USP7 represses lineage differentiation genes of mouse embryonic stem cells through both catalytic and non-catalytic activity

USP7, a ubiquitin-specific peptidase (USP), plays an important role in many cellular processes through its catalytic deubiquitination of various substrates. However, its nuclear function to regulate gene expression in mouse embryonic stem cells (mESCs) remains largely unknown. Here, we report that USP7 maintains mESCs identity through both catalytic activity-dependent and -independent repression of lineage differentiation genes. Usp7 depletion attenuates SOX2 level and derepresses lineage differentiation genes thereby compromising mESCs identity. Mechanistically, USP7 deubiquitinates and stabilizes SOX2 to repress mesoendodermal (ME) lineage genes. Moreover, USP7 assembles into RYBP-variant polycomb repressive complex 1 (vPRC1) and contributes to Polycomb chromatin domain-mediated repression of ME lineage genes in a catalytic activity-dependent manner.

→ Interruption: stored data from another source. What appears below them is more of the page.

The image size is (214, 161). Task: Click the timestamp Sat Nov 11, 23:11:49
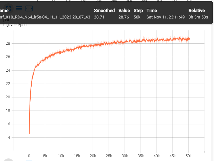[x=166, y=17]
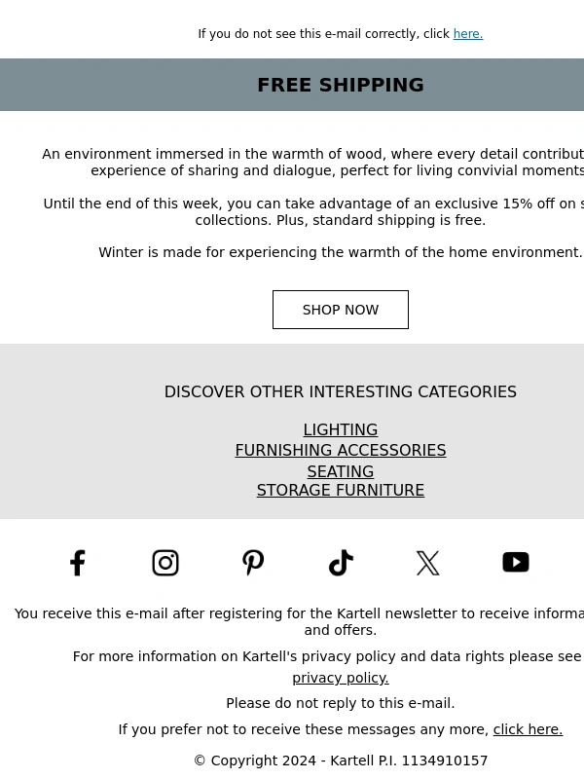This screenshot has height=779, width=584.
Task: Click the 'Please do not reply' notice
Action: point(341,703)
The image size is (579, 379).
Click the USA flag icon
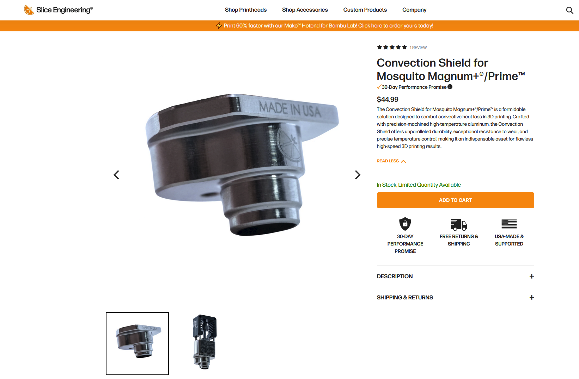(509, 224)
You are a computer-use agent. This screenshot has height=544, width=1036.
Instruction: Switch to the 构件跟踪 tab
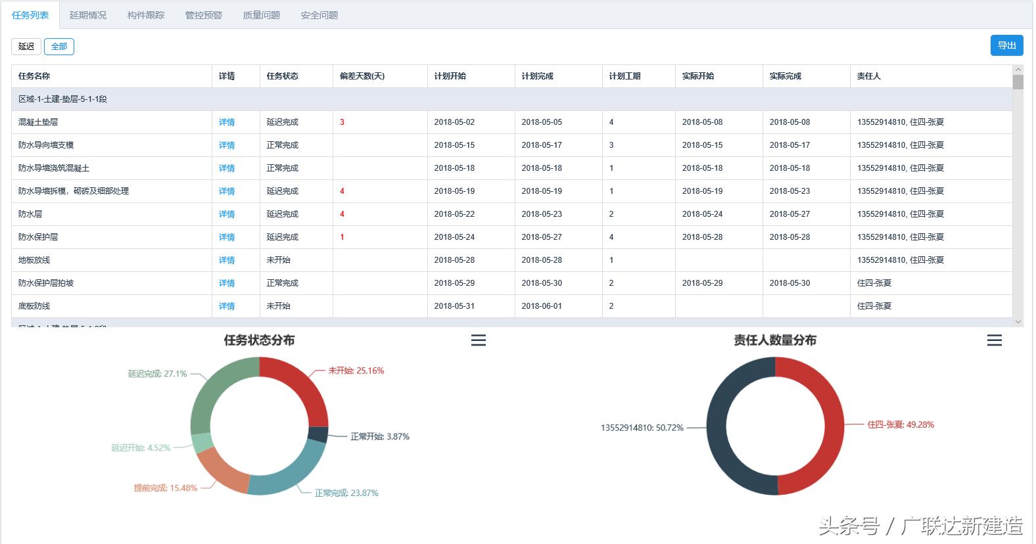coord(146,15)
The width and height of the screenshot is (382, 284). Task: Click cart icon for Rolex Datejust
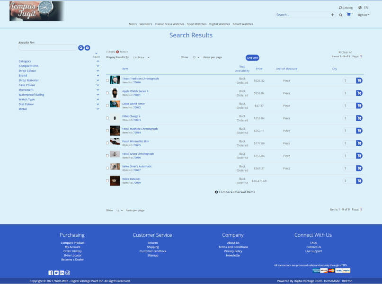coord(359,181)
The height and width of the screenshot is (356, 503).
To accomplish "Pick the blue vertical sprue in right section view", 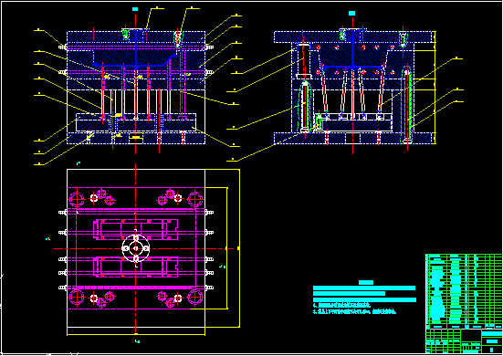I will 353,49.
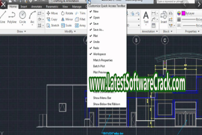202x135 pixels.
Task: Open the Parametric tab
Action: coord(52,6)
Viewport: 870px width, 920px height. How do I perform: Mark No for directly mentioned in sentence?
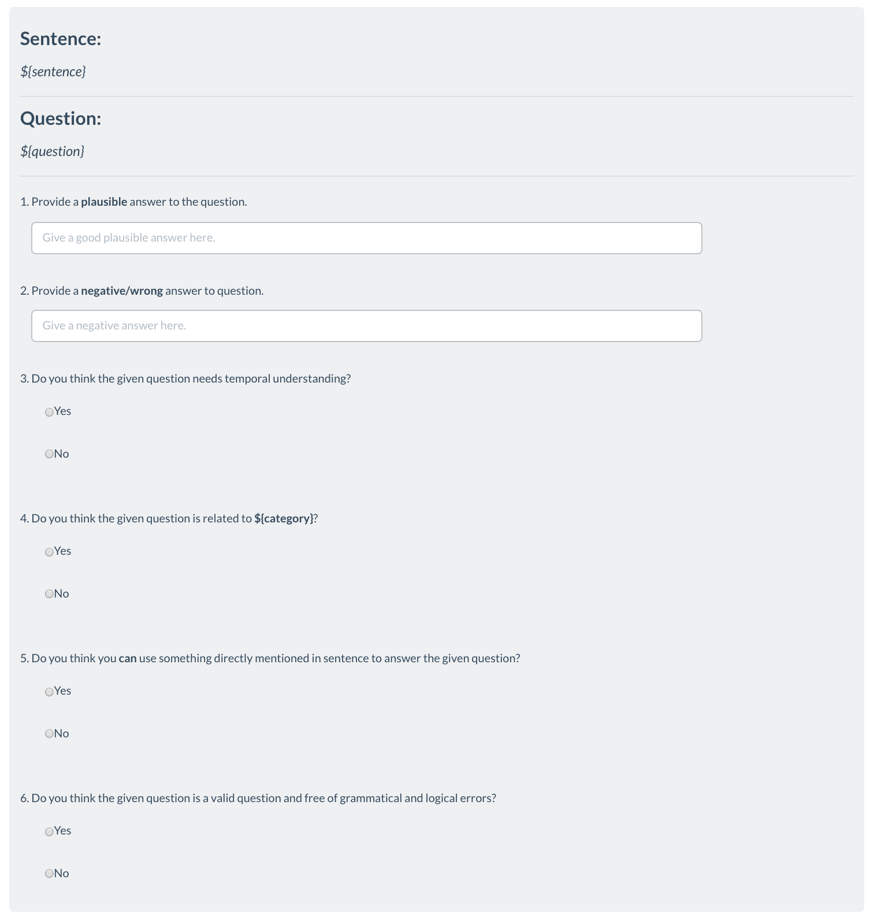[x=49, y=734]
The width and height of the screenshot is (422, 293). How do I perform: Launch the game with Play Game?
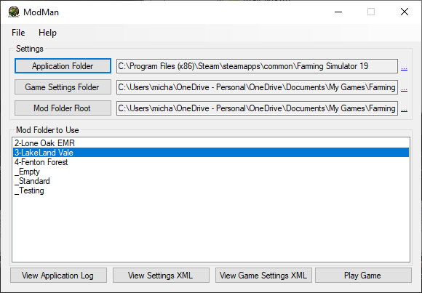coord(363,276)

However, USP7 deficient in its deubiquitination function is able to maintain RYBP binding on chromatin to represses primitive endoderm-associated genes in mESCs. Overall, our study demonstrates that USP7 harbors both catalytic and non-catalytic scaffold activity to repress lineage differentiation genes thereby revealing a previously unrecognized role in controlling gene expression and maintaining mESCs identity. mRNA profiles of mESCs with auxin inducible degradation to rapidly deplete Usp7 protein, and overexpressed a Usp7 with HA-C224S enzyme catalytic center mutation (HA-C224S) and a HA-Usp7 wild type full length (HA-Usp7-FL) after IAA addition for 3 days mRNA profiles of mESCs transfected with shRNA lentiviruses for Usp7 and vector (Negtive control) after 7 days.